How important are these factors and what do they mean for the medium-term inflation outlook?
First of all: there are a number of indications that, from an economic perspective, volatility will remain high in the years to come, especially with regard to the geopolitical situation. As such, macroeconomic shocks, like those recently produced by the pandemic or the war in Ukraine, could repeat themselves. This factor alone is a source of considerable uncertainty regarding the inflation outlook.
Moreover, just how much of an impact these structural changes will have on inflation in the years to come can’t be precisely quantified. Accordingly, in my view two potential scenarios are relevant: in the first, these effects aren’t very pronounced, causing inflation to level off at just over 2% on average in the second half of this decade. In addition, in this scenario central banks – partly to avoid a loss of credibility – will continue to place their focus on inflation targets and, in the event that inflation rates flare up from time to time, consistently respond with monetary policy measures. Even so, compared to the previous decade – when average inflation for the G7 countries was just 1.4% – we would find ourselves in a structurally changed inflation environment.

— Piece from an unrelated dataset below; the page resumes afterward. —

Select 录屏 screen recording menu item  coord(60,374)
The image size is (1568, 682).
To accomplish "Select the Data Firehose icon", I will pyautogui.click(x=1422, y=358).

By the way, the vast majority of economic experts continue to expect a medium-term inflation rate in of close to 2%. Consequently, the first scenario is also our current baseline outlook for the years 2025–2030.

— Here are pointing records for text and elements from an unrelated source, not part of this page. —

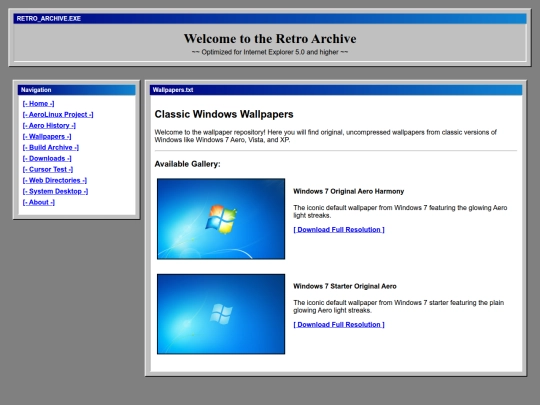Click the Welcome to the Retro Archive heading
Image resolution: width=540 pixels, height=405 pixels.
(270, 39)
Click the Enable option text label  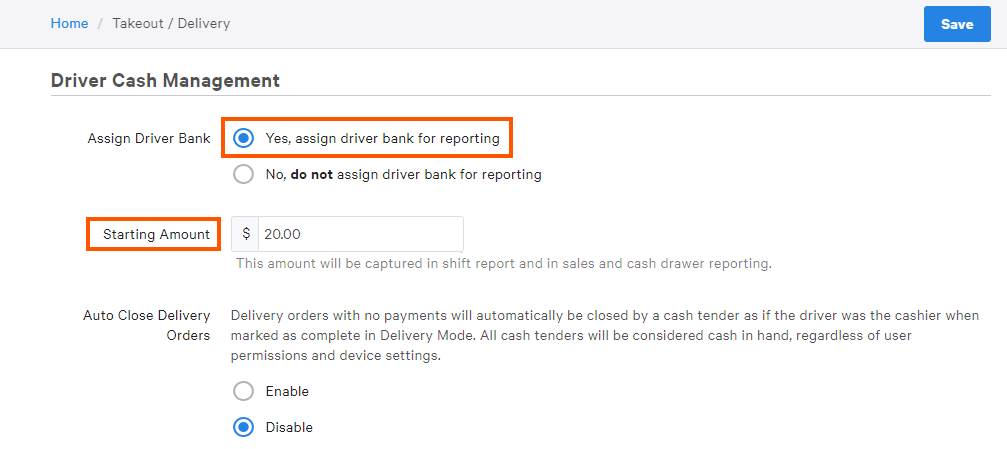(x=287, y=391)
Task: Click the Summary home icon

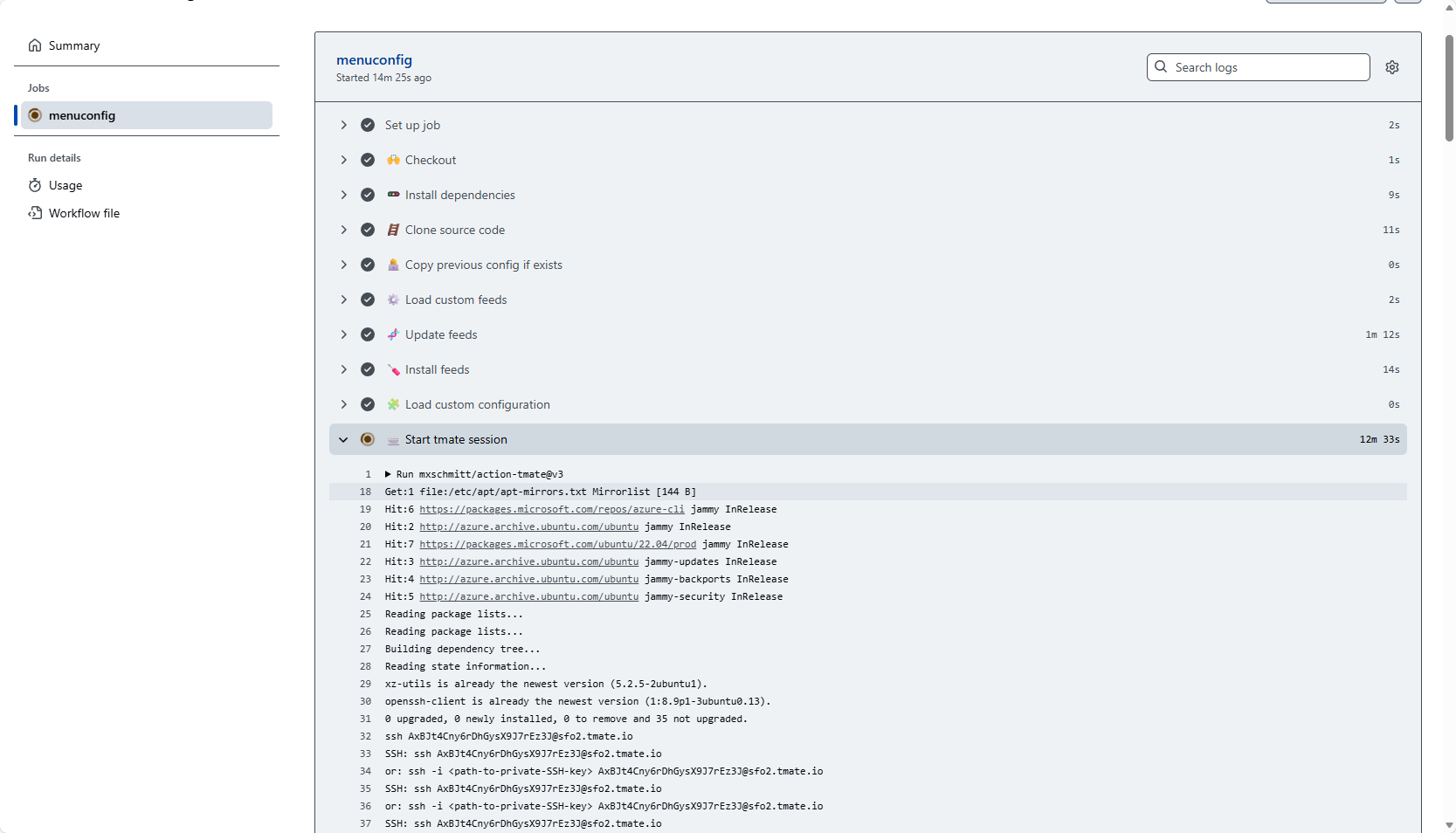Action: 35,45
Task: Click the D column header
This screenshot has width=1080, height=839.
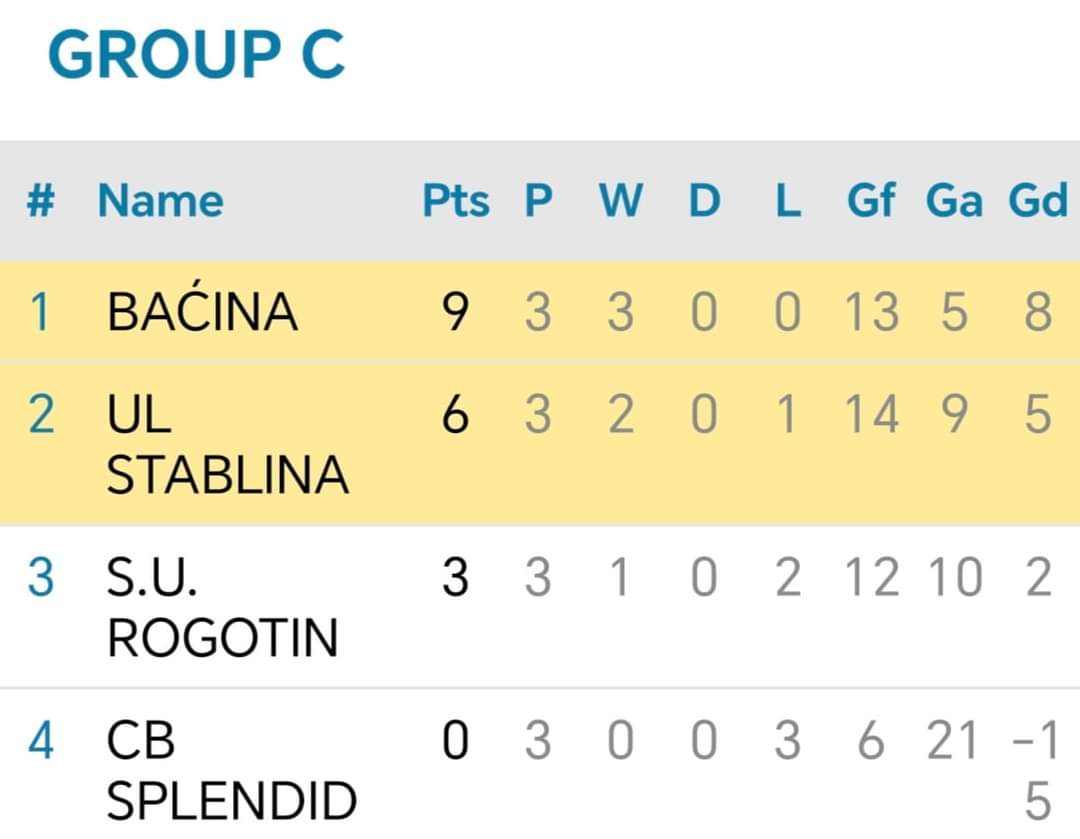Action: [705, 200]
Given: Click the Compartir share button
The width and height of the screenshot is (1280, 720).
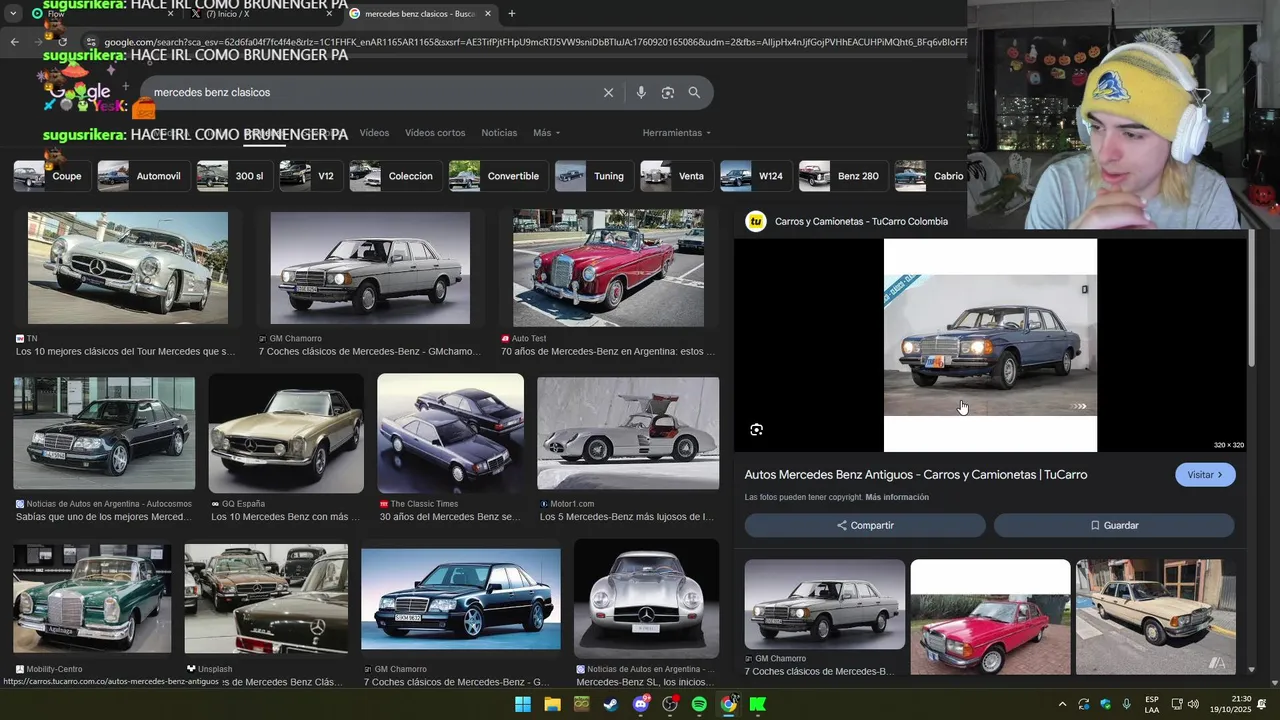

But there is also a quite realistic scenario in which these changes produce stronger effects, which means we would see inflation of around 3% per year on average. This would pose a monetary policy challenge, as inflation rates significantly above the 2% mark could threaten the central banks’ credibility – on the financial markets, in households and at companies. The important thing to remember: this is not an extremely unlikely scenario – in my view, the probability is roughly 30%.

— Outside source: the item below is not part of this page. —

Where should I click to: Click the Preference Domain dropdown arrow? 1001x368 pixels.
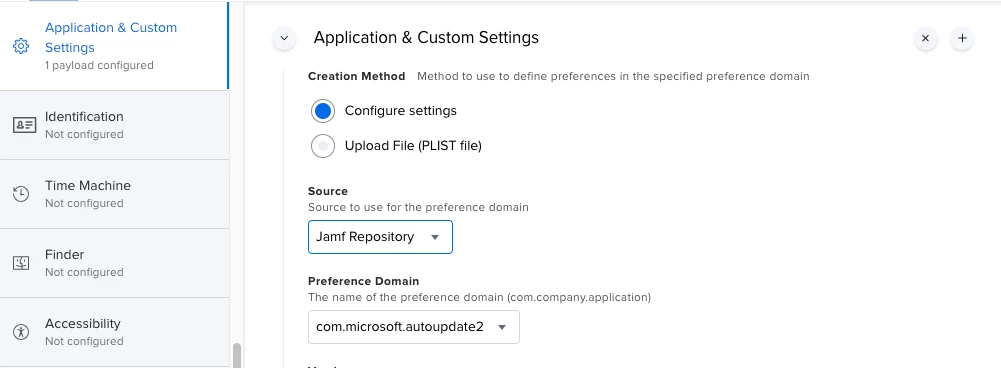point(502,327)
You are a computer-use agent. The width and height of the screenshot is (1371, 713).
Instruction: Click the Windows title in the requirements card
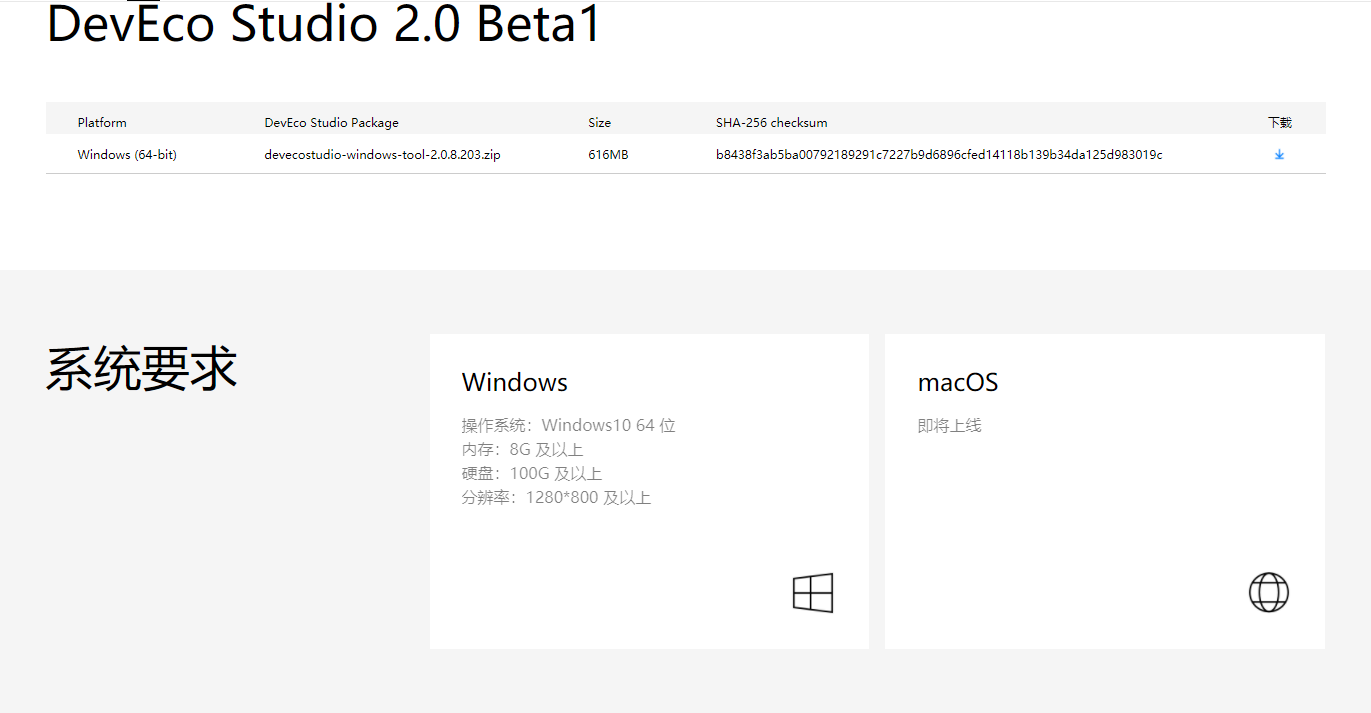click(514, 382)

What does higher medium-term inflation mean for the insurance industry?
Above all, it means higher inflation has to be reflected in pricing. The challenge mainly consists in the still-high uncertainty. After all, should macroeconomic inflation prove to be higher in the medium term than assumed in the baseline forecasts – and in my view, that’s a realistic risk – it would above all negatively affect “long-tail” lines of business like Casualty. In addition, uncertainty will likely remain high for specific drivers of claims inflation as well: for example, wage developments in the care sector, which is facing labour shortages. Furthermore, the costs of construction materials could also be subject to more pronounced fluctuation in the years to come, which would also mean more uncertainty.